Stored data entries
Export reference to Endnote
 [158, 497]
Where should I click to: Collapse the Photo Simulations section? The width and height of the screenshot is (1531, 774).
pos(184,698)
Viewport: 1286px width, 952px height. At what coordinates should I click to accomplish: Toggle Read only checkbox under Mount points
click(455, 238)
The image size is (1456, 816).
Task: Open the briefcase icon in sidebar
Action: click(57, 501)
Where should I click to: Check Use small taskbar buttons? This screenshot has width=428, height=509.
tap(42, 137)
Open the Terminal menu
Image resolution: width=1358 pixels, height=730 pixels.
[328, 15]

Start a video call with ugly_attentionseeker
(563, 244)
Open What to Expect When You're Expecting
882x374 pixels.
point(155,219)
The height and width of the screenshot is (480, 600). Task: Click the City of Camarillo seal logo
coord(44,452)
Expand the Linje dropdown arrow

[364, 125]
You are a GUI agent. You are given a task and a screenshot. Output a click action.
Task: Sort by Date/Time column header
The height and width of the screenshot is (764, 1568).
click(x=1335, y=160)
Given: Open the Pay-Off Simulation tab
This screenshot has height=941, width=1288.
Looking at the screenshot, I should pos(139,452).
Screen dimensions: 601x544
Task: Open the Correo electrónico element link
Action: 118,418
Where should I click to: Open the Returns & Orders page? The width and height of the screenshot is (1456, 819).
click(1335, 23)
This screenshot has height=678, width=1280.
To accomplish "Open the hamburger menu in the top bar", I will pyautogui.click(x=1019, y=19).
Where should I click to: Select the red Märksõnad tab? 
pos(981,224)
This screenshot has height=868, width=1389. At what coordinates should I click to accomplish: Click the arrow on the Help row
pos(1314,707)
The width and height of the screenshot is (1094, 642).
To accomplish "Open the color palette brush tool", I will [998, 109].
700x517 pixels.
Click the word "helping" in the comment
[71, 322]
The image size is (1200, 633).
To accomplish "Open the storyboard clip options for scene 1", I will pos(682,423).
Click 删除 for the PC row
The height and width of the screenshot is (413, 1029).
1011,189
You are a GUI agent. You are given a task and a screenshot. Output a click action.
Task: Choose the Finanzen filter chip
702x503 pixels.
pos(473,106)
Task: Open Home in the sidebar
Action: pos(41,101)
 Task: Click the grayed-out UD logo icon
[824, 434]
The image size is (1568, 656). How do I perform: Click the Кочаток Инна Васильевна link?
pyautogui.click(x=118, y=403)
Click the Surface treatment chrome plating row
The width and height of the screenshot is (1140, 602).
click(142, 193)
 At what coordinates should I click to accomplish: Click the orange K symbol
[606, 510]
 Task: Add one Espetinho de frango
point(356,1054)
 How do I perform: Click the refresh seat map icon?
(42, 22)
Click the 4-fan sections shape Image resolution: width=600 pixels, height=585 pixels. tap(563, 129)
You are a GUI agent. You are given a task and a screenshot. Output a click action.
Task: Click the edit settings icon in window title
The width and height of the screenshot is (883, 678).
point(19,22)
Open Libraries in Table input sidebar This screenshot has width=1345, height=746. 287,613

▶ **Work order**:
Produce a word-for-word copy of all the entries above.

▶ **Answer to the exercise**:
Export reference to Endnote
 [158, 497]
Where should I click to: Collapse the Photo Simulations section? The width and height of the screenshot is (1531, 774).
pos(184,698)
Viewport: 1286px width, 952px height. At what coordinates should I click to accomplish: Toggle Read only checkbox under Mount points
click(455, 238)
The image size is (1456, 816).
Task: Open the briefcase icon in sidebar
Action: click(57, 501)
Where should I click to: Check Use small taskbar buttons? This screenshot has width=428, height=509.
tap(42, 137)
Open the Terminal menu
Image resolution: width=1358 pixels, height=730 pixels.
[328, 15]

Start a video call with ugly_attentionseeker
(563, 244)
Open What to Expect When You're Expecting
882x374 pixels.
point(155,219)
The height and width of the screenshot is (480, 600). Task: Click the City of Camarillo seal logo
coord(44,452)
Expand the Linje dropdown arrow

[364, 125]
You are a GUI agent. You are given a task and a screenshot. Output a click action.
Task: Sort by Date/Time column header
The height and width of the screenshot is (764, 1568).
click(x=1335, y=160)
Given: Open the Pay-Off Simulation tab
This screenshot has height=941, width=1288.
Looking at the screenshot, I should pos(139,452).
Screen dimensions: 601x544
Task: Open the Correo electrónico element link
Action: 118,418
Where should I click to: Open the Returns & Orders page? The width and height of the screenshot is (1456, 819).
click(1335, 23)
This screenshot has height=678, width=1280.
To accomplish "Open the hamburger menu in the top bar", I will pyautogui.click(x=1019, y=19).
Where should I click to: Select the red Märksõnad tab? 
pos(981,224)
This screenshot has height=868, width=1389. At what coordinates should I click to accomplish: Click the arrow on the Help row
pos(1314,707)
The width and height of the screenshot is (1094, 642).
To accomplish "Open the color palette brush tool", I will [998, 109].
700x517 pixels.
Click the word "helping" in the comment
[71, 322]
The image size is (1200, 633).
To accomplish "Open the storyboard clip options for scene 1", I will pos(682,423).
Click 删除 for the PC row
The height and width of the screenshot is (413, 1029).
1011,189
You are a GUI agent. You are given a task and a screenshot. Output a click action.
Task: Choose the Finanzen filter chip
702x503 pixels.
pos(473,106)
Task: Open Home in the sidebar
Action: pos(41,101)
 Task: Click the grayed-out UD logo icon
[824, 434]
The image size is (1568, 656). How do I perform: Click the Кочаток Инна Васильевна link?
pyautogui.click(x=118, y=403)
Click the Surface treatment chrome plating row
The width and height of the screenshot is (1140, 602).
click(142, 193)
 At what coordinates should I click to accomplish: Click the orange K symbol
[606, 510]
 Task: Add one Espetinho de frango
point(356,1054)
 How do I perform: Click the refresh seat map icon?
(42, 22)
Click the 4-fan sections shape Image resolution: width=600 pixels, height=585 pixels. tap(563, 129)
You are a GUI agent. You are given a task and a screenshot. Output a click action.
Task: Click the edit settings icon in window title
The width and height of the screenshot is (883, 678).
point(19,22)
Open Libraries in Table input sidebar This screenshot has width=1345, height=746. 287,613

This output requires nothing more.